* INSTRUCTIONS FOR THE TASK
What is needed here is every line of the records that includes "computer".

(Stored items from a collection)
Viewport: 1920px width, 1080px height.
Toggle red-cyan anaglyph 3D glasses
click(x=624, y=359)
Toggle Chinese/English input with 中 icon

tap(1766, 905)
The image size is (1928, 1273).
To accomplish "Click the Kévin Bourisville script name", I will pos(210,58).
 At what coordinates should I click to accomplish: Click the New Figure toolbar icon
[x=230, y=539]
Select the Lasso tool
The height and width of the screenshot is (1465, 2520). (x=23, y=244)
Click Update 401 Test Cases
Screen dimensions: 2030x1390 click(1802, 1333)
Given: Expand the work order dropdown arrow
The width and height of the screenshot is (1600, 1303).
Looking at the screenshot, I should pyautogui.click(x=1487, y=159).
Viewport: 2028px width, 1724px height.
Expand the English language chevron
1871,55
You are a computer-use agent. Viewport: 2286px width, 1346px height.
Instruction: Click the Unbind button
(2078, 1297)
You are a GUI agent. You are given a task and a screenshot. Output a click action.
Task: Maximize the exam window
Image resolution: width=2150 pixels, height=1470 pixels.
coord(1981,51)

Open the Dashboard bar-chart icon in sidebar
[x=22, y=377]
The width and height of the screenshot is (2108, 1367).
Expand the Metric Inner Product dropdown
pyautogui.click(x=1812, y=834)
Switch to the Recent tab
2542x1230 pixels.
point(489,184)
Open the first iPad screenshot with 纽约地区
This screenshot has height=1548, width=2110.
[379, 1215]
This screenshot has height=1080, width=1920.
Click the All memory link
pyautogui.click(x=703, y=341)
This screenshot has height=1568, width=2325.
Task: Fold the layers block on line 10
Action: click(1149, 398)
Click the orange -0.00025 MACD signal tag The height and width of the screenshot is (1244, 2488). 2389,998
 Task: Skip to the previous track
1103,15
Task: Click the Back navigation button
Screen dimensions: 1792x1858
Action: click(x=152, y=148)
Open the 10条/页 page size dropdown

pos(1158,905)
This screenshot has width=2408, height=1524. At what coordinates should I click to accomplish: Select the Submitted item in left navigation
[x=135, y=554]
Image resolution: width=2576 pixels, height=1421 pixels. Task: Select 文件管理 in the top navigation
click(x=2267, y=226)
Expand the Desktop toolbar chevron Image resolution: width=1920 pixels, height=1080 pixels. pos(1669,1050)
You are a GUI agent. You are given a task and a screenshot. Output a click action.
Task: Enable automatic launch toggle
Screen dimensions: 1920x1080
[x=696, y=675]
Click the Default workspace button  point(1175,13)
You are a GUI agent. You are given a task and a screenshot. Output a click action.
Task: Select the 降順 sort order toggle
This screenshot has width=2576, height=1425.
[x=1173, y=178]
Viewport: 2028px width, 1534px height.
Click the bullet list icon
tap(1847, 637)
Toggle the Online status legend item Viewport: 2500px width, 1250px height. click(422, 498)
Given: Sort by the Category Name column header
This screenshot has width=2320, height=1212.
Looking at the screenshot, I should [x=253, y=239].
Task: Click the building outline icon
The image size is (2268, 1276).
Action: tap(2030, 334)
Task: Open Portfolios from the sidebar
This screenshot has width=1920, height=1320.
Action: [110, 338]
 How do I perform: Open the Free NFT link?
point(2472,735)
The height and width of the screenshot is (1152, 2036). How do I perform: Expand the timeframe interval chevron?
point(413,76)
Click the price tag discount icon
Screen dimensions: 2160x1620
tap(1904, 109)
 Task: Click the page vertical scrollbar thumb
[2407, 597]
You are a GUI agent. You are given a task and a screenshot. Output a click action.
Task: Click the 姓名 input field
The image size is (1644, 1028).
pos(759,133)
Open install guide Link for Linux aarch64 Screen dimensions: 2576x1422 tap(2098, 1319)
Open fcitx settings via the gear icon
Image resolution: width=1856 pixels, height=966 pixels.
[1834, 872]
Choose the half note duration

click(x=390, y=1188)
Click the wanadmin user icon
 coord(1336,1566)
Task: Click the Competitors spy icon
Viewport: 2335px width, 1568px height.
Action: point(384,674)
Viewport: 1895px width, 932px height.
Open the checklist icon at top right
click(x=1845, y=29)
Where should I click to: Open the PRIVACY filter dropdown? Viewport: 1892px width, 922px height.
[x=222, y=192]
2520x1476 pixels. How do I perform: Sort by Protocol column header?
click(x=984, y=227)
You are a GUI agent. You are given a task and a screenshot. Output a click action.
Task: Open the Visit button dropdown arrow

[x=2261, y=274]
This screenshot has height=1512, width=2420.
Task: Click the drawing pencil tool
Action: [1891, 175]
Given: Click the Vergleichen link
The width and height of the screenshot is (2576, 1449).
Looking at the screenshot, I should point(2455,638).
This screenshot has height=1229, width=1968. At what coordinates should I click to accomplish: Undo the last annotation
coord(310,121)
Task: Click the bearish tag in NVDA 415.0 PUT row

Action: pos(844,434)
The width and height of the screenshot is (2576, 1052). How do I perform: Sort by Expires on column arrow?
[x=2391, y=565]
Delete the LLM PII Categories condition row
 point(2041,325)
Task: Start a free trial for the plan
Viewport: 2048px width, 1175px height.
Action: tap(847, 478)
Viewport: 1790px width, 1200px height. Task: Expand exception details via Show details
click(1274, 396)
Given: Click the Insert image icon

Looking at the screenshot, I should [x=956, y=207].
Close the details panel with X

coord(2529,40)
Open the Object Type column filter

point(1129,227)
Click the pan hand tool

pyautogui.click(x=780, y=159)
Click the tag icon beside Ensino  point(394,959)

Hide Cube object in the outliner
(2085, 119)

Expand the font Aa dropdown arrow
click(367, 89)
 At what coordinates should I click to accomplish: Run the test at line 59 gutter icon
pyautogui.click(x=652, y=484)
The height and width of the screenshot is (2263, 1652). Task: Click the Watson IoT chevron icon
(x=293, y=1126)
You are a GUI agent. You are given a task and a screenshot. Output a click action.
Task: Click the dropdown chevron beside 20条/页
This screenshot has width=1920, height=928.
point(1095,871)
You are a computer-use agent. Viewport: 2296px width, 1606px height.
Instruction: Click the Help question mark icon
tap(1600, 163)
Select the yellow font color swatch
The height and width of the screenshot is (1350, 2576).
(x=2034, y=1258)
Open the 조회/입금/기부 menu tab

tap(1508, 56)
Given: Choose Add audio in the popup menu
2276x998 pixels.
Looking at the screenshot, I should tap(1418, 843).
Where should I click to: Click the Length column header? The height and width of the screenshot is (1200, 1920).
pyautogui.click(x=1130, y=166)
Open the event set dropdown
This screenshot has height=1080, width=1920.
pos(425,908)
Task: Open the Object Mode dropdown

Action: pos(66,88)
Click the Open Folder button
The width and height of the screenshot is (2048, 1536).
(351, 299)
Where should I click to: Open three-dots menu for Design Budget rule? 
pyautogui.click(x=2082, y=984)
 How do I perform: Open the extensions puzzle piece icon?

* RESULT FOR THIS TASK
You are a computer-use agent. Viewport: 2286px width, 1346px height.
You are a computer-use agent. Viewport: 2296px width, 1606px height.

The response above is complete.